(This is the fourth article in a five-part series.)

Like management, security is a topic that newcomers to virtualization often neglect. “Most organizations tend to overlook some of the specific nuances of virtualization and ultimately end up being less secure than they think they are,” says Neil MacDonald, a vice president at research firm Gartner Inc. of Stamford, Conn.

MacDonald cites several potentially dangerous security-related issues as examples:

Hypervisor vulnerabilities: Hypervisors are no less susceptible to attack than other software applications. “Compromise of that layer is a worst-case security scenario, because it puts every workload on that server at risk,” MacDonald observes. Hypervisor makers generally patch vulnerabilities in their software quickly, but IT departments are often lax about applying those patches. Including your hypervisor in your company’s regular patch management routine is critical, MacDonald argues.

Internal traffic monitoring: Traditional network-based firewalls and intrusion prevention systems scrutinize traffic between physical devices, but are incapable of observing traffic between virtual machines inside a host server. To monitor those communications you’ll need specialized firewall and intrusion prevention applications designed for use in virtual environments. Reflex Security Inc. and Blue Lane Technologies Inc. are two of many vendors that offer such products.

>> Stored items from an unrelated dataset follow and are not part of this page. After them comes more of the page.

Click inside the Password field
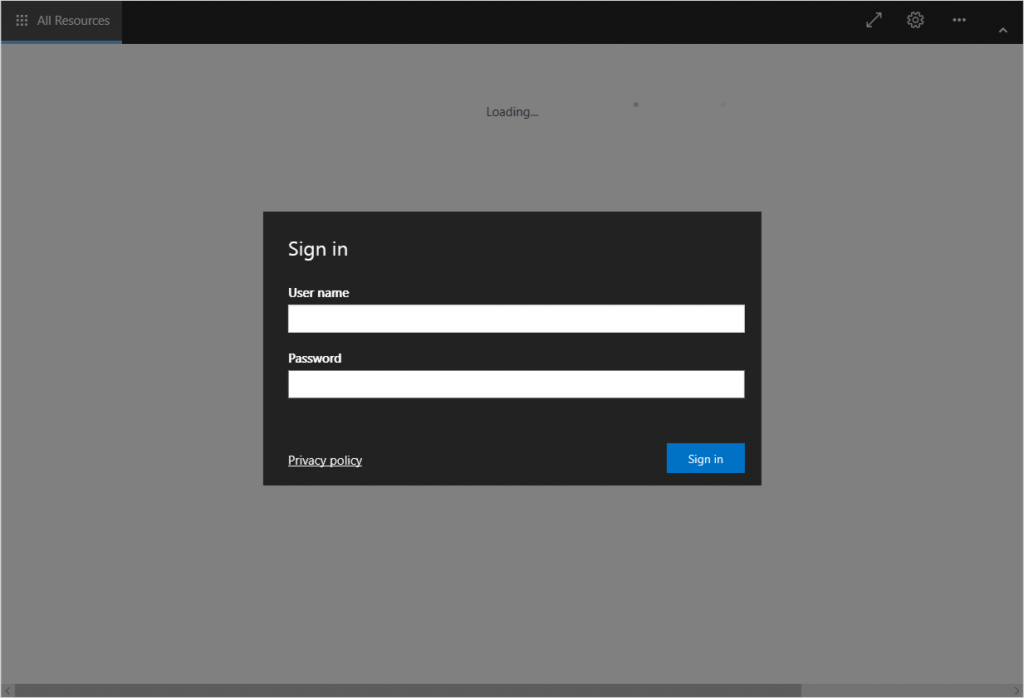This screenshot has height=698, width=1024. pos(515,384)
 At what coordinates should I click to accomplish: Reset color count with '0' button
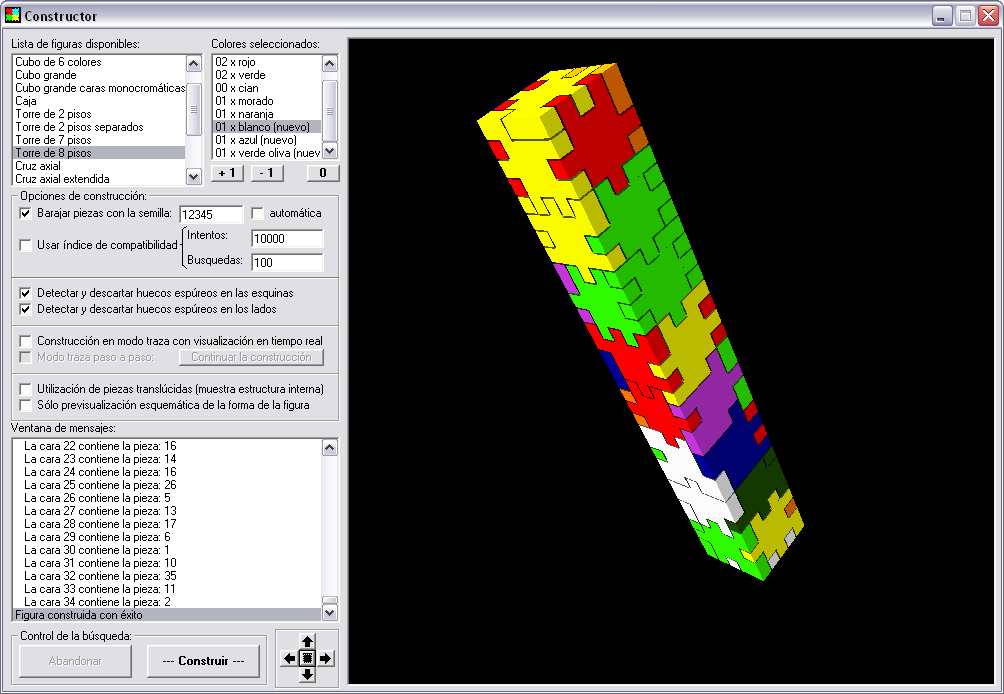(x=322, y=172)
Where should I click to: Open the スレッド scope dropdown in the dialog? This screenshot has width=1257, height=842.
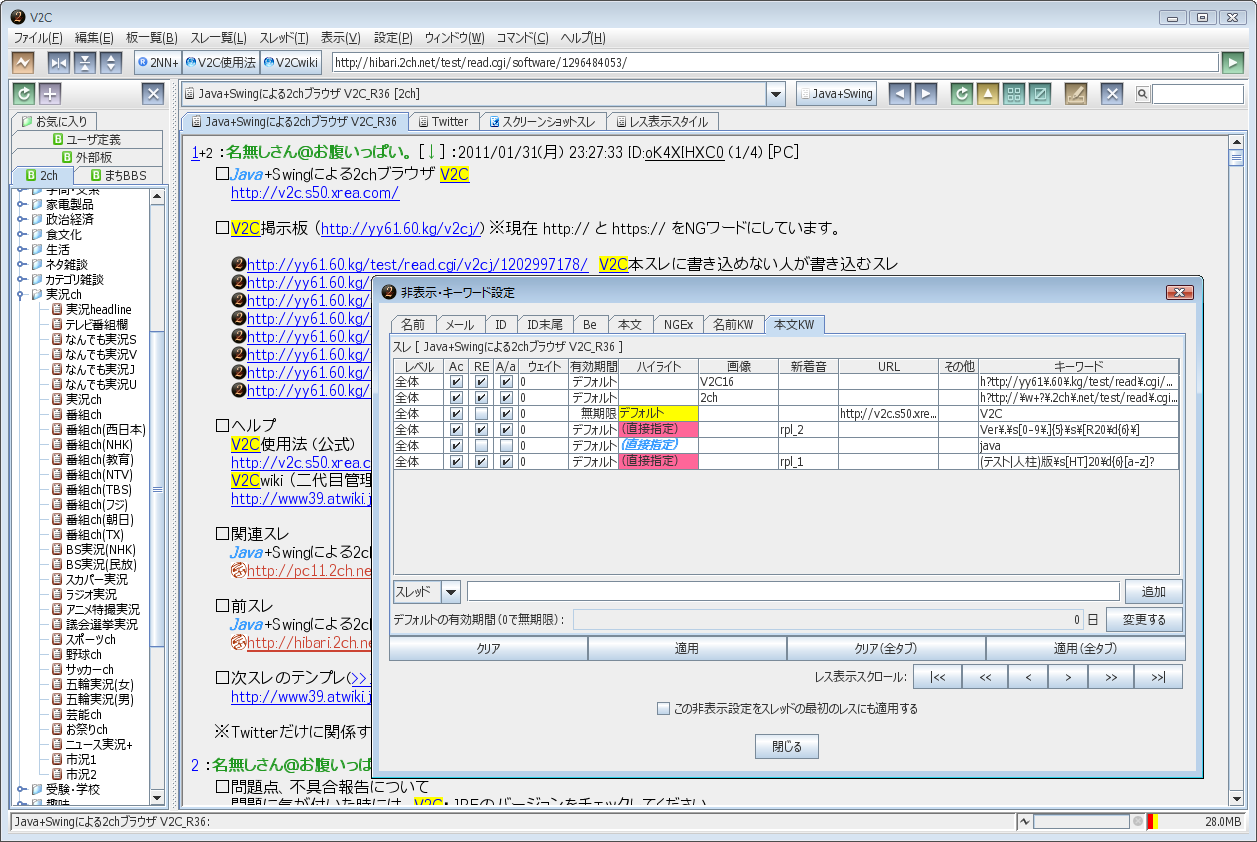(450, 592)
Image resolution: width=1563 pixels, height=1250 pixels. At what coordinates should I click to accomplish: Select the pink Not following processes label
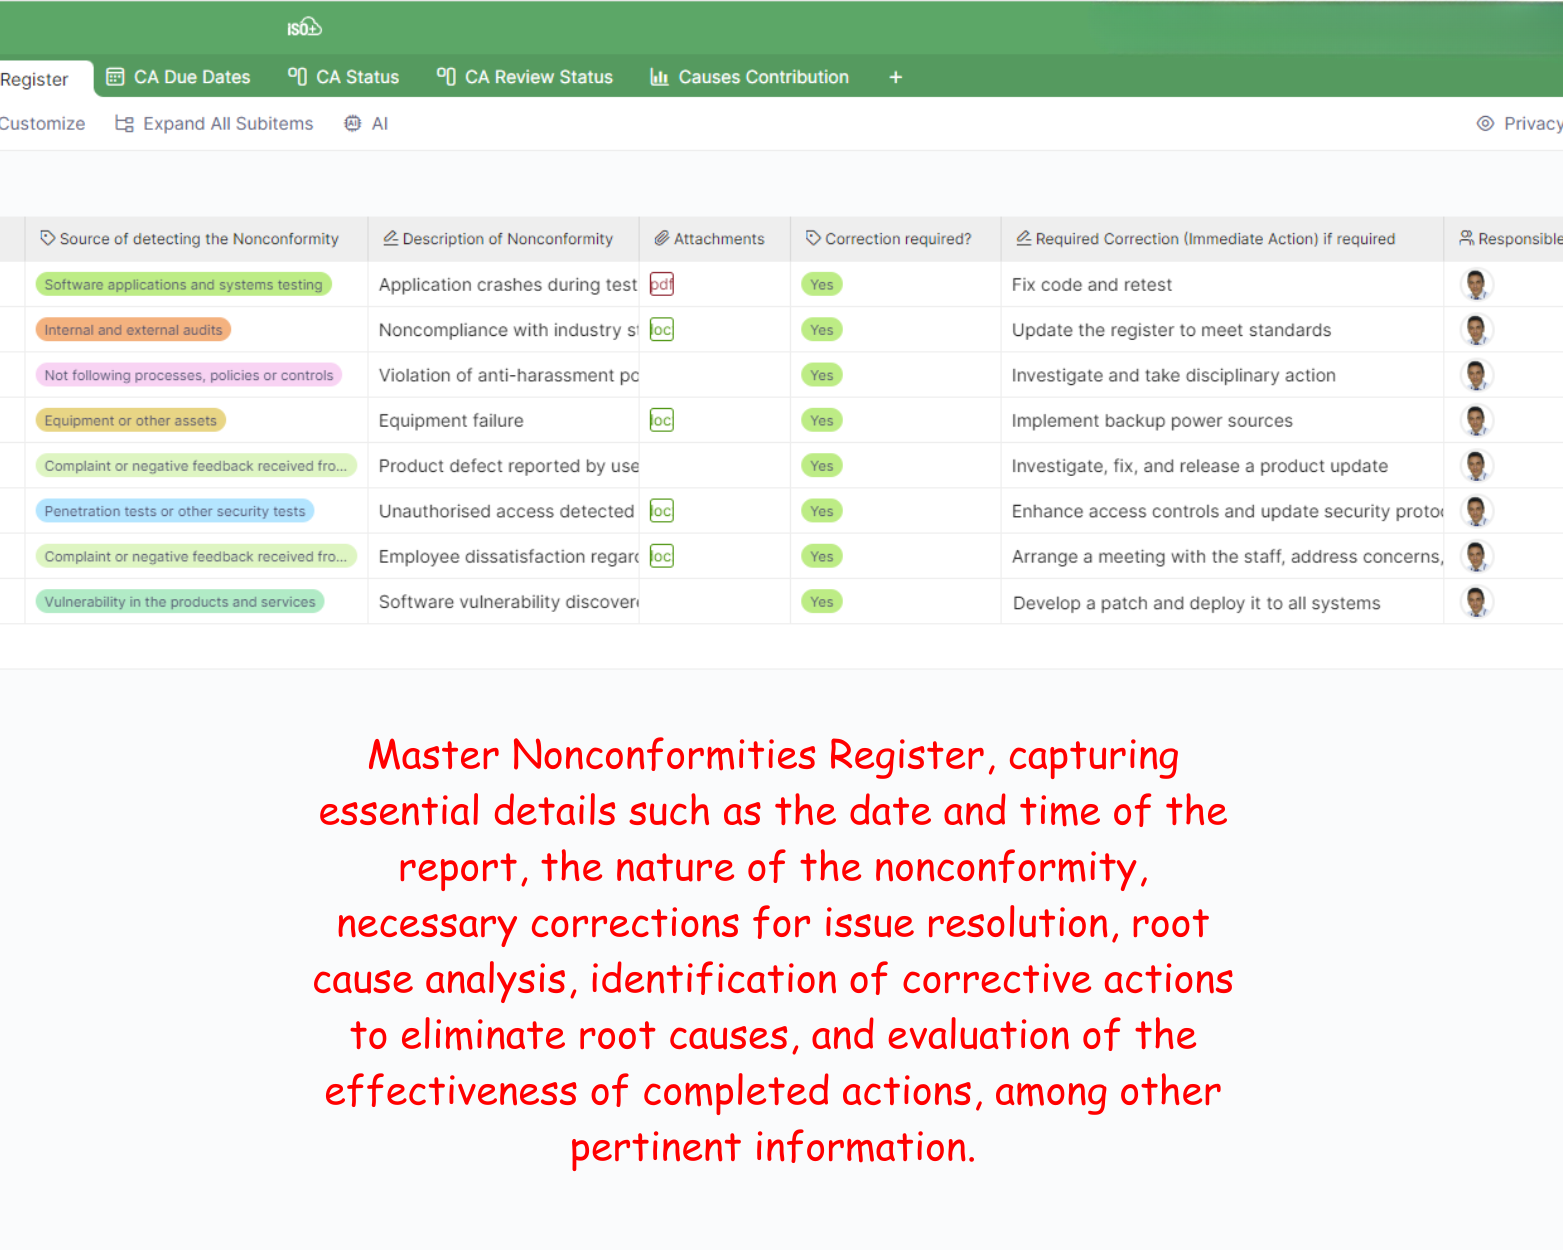coord(188,375)
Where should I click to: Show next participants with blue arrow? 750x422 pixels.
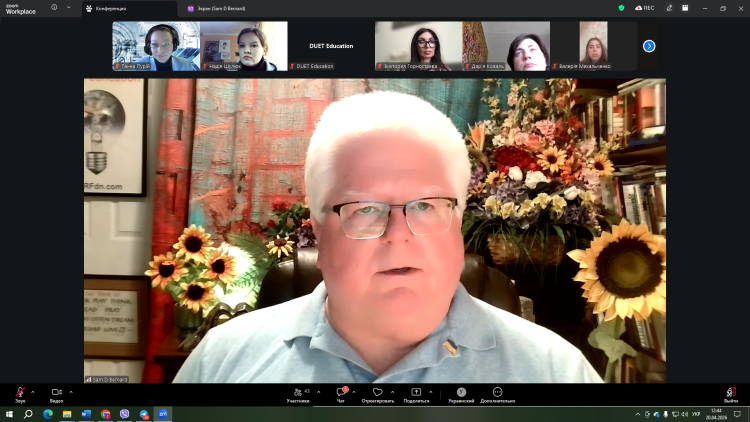(x=649, y=46)
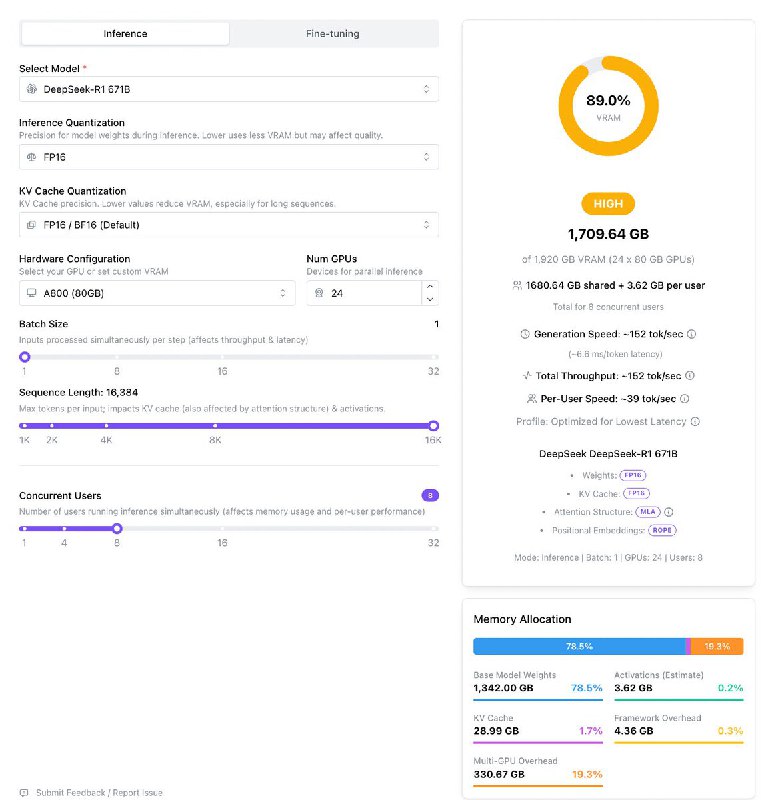Viewport: 768px width, 800px height.
Task: Decrease Num GPUs using the down arrow
Action: pyautogui.click(x=430, y=299)
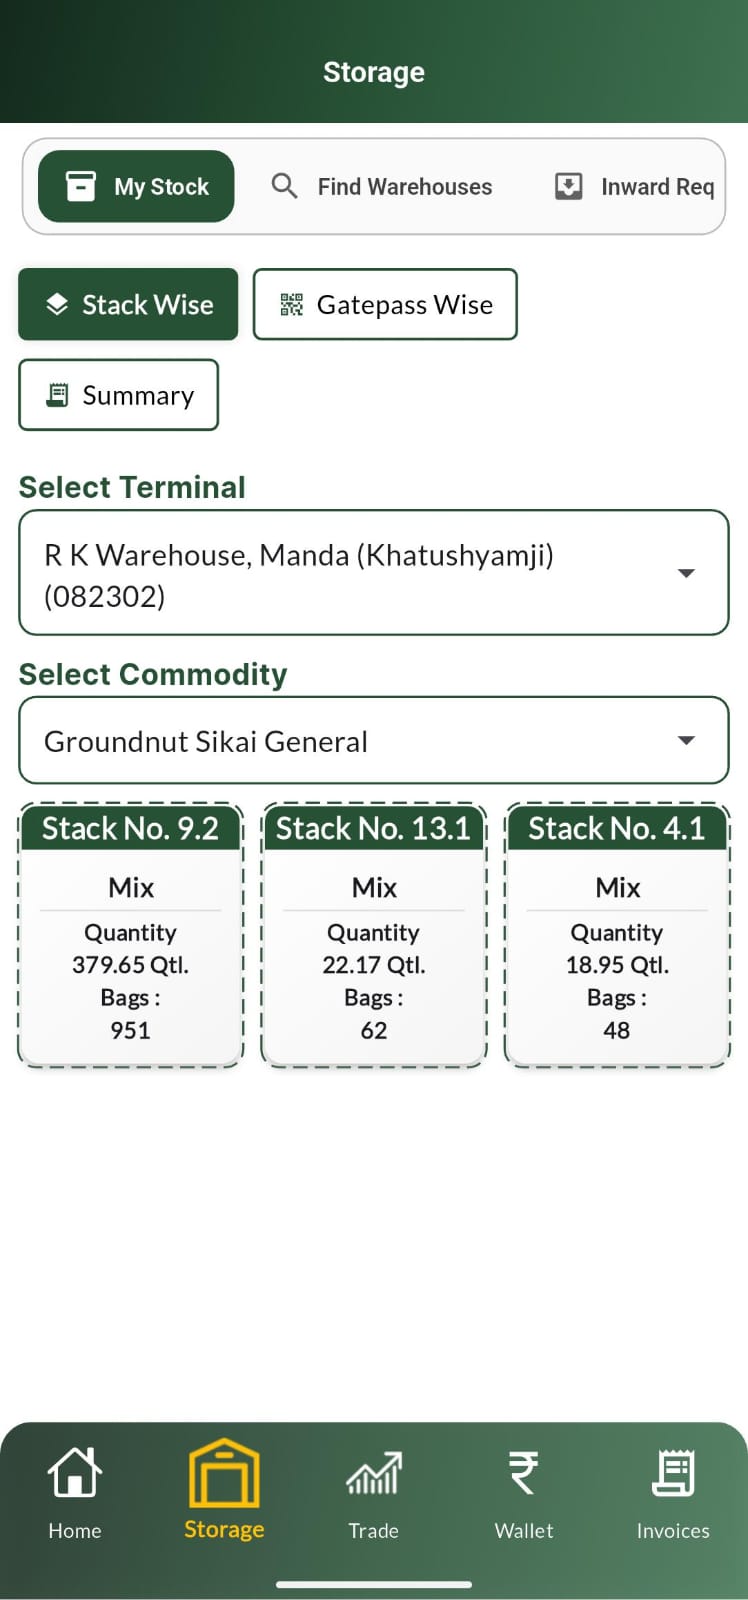
Task: Open the Inward Req tab
Action: 632,186
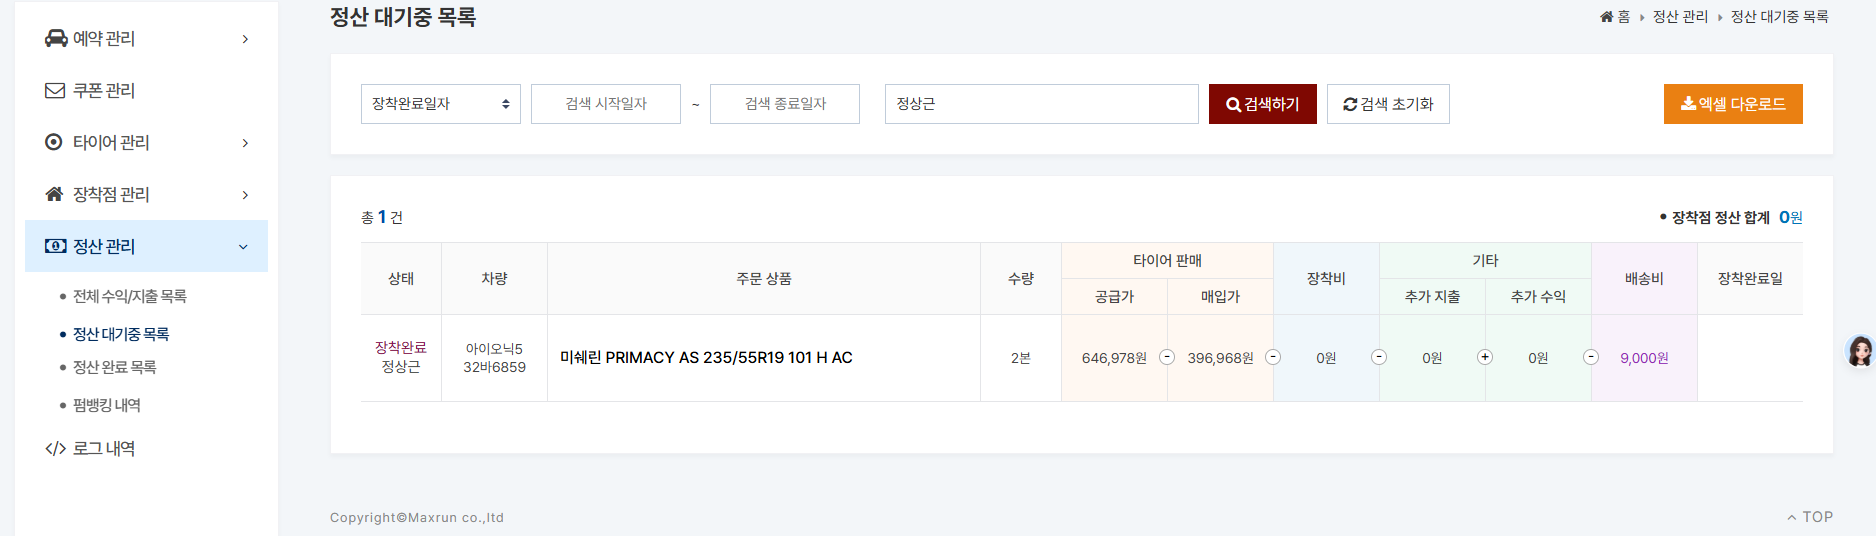Open the 펌뱅킹 내역 submenu item
The height and width of the screenshot is (536, 1876).
pos(106,405)
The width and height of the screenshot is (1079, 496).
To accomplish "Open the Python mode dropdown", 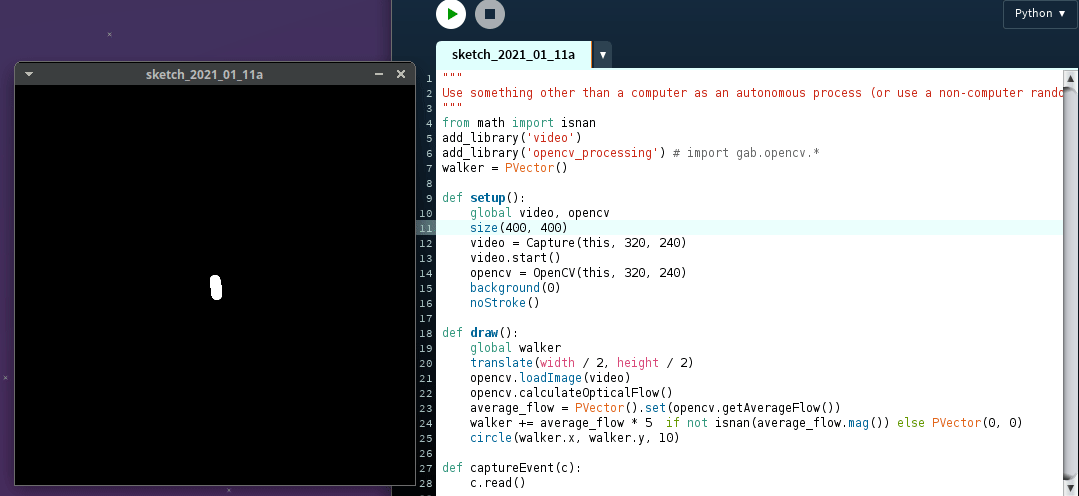I will point(1040,14).
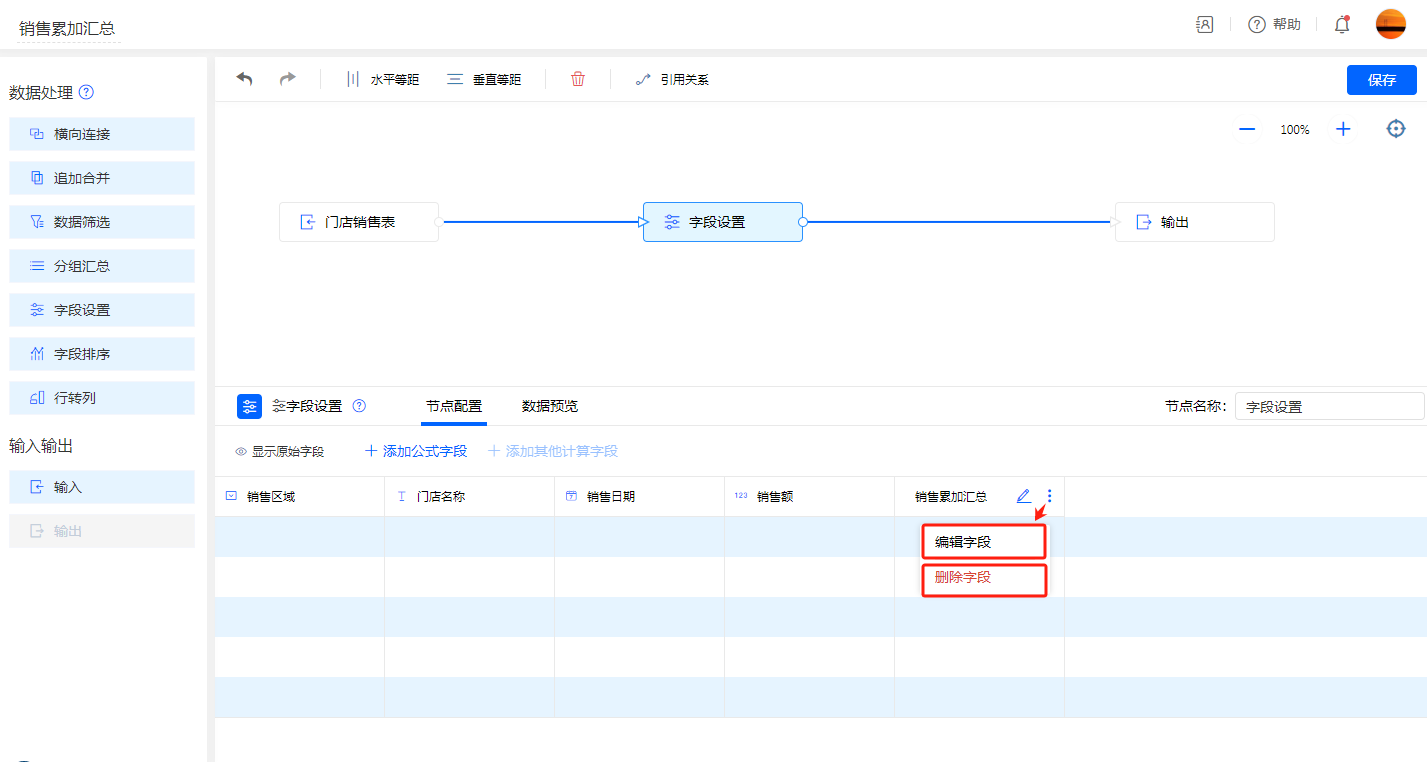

Root administrative control: In conventional infrastructures, servers typically perform one function apiece. In a virtual environment, however, a single physical server usually contains a wide variety of virtual machines—and anyone with root administrative permissions for that host device can potentially weaken all of them. That means IT departments introducing virtualization must also introduce tighter controls over who receives root access privileges.